## [EXERCISE DESCRIPTION]
Begin at the line below that contains "Published Journal Articles". Repeat it and all remaining lines of the records exactly.

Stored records
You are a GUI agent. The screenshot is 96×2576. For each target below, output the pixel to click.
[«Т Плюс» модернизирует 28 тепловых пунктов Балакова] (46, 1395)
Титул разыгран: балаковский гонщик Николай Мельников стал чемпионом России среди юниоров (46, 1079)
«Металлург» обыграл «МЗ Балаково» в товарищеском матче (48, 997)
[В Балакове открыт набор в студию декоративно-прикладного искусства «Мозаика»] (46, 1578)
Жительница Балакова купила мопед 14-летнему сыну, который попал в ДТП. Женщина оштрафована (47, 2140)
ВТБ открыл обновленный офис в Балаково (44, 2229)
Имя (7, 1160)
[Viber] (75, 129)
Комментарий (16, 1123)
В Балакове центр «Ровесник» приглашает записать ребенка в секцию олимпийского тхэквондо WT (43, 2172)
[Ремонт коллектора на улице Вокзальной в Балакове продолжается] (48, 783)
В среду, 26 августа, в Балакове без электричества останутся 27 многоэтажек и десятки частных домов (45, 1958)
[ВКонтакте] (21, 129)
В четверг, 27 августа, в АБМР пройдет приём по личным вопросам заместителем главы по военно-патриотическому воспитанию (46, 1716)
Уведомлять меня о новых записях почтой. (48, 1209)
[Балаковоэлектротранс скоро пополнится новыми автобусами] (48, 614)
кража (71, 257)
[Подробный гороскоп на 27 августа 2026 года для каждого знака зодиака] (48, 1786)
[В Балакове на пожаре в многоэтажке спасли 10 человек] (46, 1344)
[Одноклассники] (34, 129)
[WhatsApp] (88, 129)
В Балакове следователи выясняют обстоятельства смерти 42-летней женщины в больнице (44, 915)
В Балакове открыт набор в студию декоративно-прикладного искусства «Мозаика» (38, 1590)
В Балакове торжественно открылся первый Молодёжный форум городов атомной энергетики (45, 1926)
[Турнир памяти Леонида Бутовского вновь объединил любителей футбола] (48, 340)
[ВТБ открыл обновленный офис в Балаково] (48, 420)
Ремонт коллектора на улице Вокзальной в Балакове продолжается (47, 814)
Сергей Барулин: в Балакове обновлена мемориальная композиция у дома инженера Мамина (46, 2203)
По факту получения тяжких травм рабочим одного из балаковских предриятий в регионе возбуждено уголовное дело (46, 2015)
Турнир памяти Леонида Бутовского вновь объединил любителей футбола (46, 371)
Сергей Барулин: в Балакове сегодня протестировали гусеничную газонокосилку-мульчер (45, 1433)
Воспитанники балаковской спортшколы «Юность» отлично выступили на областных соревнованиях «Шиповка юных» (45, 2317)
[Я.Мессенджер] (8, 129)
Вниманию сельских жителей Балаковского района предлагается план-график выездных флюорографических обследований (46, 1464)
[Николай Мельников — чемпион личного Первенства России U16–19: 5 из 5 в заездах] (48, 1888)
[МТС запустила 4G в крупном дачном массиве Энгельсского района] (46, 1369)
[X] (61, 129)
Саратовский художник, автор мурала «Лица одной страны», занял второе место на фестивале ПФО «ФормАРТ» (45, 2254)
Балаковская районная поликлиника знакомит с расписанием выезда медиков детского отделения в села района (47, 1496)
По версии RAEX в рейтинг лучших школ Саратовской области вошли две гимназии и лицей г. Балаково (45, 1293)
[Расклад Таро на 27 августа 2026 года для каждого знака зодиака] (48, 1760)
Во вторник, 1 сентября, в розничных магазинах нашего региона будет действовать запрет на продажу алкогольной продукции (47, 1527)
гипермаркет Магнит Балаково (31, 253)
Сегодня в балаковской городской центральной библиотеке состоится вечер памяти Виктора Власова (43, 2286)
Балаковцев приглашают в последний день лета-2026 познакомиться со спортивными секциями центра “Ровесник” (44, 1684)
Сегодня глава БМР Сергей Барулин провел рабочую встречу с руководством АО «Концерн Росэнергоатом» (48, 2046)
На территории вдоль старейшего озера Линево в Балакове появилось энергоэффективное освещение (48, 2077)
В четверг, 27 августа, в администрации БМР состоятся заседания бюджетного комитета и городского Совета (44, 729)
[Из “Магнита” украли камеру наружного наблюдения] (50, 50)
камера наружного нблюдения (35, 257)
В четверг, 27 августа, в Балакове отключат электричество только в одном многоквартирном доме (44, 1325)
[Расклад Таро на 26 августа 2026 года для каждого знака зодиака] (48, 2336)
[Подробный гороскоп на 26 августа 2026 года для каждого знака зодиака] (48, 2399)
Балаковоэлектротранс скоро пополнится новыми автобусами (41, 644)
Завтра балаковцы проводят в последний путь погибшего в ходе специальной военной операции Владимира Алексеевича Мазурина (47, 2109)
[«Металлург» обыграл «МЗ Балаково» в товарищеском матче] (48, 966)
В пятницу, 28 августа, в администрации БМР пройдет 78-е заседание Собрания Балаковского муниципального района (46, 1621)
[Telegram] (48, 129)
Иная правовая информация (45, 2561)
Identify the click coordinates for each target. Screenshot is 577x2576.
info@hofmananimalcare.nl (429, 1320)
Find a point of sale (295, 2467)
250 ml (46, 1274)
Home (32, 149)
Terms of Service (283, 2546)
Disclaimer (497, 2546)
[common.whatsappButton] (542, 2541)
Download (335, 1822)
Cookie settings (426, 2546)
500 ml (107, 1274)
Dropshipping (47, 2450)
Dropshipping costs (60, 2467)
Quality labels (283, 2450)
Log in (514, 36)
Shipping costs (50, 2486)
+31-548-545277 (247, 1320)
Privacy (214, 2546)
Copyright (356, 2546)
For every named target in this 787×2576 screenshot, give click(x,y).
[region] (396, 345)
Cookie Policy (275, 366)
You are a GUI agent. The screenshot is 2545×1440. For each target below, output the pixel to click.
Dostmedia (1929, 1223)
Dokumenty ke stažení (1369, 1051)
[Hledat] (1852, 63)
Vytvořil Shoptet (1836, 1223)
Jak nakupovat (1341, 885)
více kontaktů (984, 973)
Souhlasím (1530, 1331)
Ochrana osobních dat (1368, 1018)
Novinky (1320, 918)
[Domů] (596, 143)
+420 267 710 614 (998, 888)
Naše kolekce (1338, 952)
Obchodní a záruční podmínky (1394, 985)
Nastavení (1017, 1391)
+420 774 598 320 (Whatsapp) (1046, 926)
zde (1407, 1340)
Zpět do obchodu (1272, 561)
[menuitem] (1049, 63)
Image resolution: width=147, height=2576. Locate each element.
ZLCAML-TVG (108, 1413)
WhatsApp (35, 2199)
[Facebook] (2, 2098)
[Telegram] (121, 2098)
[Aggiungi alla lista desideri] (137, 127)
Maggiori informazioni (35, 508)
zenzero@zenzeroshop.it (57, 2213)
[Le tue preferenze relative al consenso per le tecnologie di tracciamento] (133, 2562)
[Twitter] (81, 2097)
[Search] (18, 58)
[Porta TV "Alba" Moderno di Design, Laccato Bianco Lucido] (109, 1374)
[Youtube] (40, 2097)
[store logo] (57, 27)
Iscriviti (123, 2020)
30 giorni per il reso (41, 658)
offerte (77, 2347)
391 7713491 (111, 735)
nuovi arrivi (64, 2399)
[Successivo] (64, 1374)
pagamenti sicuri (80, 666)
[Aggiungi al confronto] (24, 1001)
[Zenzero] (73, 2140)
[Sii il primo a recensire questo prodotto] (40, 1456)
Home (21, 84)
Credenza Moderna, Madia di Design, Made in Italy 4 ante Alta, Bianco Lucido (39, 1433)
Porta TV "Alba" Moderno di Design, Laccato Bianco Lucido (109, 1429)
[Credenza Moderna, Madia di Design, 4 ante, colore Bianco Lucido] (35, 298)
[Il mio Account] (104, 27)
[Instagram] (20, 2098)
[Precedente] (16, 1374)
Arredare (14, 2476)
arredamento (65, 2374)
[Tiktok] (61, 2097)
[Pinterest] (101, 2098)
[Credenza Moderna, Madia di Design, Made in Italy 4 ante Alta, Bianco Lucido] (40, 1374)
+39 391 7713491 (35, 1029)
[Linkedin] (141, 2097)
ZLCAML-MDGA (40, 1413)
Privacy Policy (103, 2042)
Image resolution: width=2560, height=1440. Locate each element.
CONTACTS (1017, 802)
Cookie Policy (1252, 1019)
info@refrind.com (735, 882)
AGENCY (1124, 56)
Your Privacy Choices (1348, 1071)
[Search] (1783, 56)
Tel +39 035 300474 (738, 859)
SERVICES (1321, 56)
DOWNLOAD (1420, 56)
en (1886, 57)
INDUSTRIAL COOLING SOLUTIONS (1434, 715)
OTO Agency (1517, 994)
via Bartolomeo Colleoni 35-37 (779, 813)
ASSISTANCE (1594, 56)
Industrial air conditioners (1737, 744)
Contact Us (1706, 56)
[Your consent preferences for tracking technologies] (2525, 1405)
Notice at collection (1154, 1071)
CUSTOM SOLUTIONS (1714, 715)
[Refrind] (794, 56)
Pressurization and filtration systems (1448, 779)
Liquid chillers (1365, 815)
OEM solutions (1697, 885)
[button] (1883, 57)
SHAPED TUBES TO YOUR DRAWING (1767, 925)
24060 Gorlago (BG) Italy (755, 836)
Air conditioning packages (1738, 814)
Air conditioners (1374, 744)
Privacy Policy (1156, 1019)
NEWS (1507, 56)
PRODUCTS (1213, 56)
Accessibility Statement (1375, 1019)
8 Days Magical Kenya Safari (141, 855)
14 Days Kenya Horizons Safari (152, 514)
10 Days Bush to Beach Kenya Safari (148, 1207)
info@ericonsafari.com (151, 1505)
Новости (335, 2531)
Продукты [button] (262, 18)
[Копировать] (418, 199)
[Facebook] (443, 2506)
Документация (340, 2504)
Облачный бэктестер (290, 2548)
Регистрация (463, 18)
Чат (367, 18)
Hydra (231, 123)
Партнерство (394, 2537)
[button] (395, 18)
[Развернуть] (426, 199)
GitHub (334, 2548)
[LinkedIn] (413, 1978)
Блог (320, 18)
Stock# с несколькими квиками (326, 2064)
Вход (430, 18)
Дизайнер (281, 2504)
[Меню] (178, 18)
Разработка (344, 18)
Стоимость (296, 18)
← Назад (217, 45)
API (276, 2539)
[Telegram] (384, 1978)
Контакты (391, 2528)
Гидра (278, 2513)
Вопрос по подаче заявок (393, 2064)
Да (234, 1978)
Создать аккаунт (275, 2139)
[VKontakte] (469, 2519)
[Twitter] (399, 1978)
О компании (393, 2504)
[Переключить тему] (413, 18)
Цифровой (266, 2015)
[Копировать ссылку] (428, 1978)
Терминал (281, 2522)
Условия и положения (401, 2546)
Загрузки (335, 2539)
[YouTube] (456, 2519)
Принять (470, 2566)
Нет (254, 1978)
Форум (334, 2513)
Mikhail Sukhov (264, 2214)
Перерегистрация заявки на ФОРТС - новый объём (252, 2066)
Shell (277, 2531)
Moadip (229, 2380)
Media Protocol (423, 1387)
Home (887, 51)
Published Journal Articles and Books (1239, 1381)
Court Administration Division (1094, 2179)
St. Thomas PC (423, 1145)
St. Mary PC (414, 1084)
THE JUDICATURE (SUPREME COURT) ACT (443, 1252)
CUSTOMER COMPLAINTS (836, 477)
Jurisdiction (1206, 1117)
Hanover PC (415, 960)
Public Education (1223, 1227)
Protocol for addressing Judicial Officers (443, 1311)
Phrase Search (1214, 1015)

## [SOLUTION BELOW]
Published Journal Articles and Books (1239, 1381)
Court Administration Division (1094, 2179)
St. Thomas PC (423, 1145)
St. Mary PC (414, 1084)
THE JUDICATURE (SUPREME COURT) ACT (443, 1252)
CUSTOMER COMPLAINTS (836, 477)
Jurisdiction (1206, 1117)
Hanover PC (415, 960)
Public Education (1223, 1227)
Protocol for addressing Judicial Officers (443, 1311)
Phrase Search (1214, 1015)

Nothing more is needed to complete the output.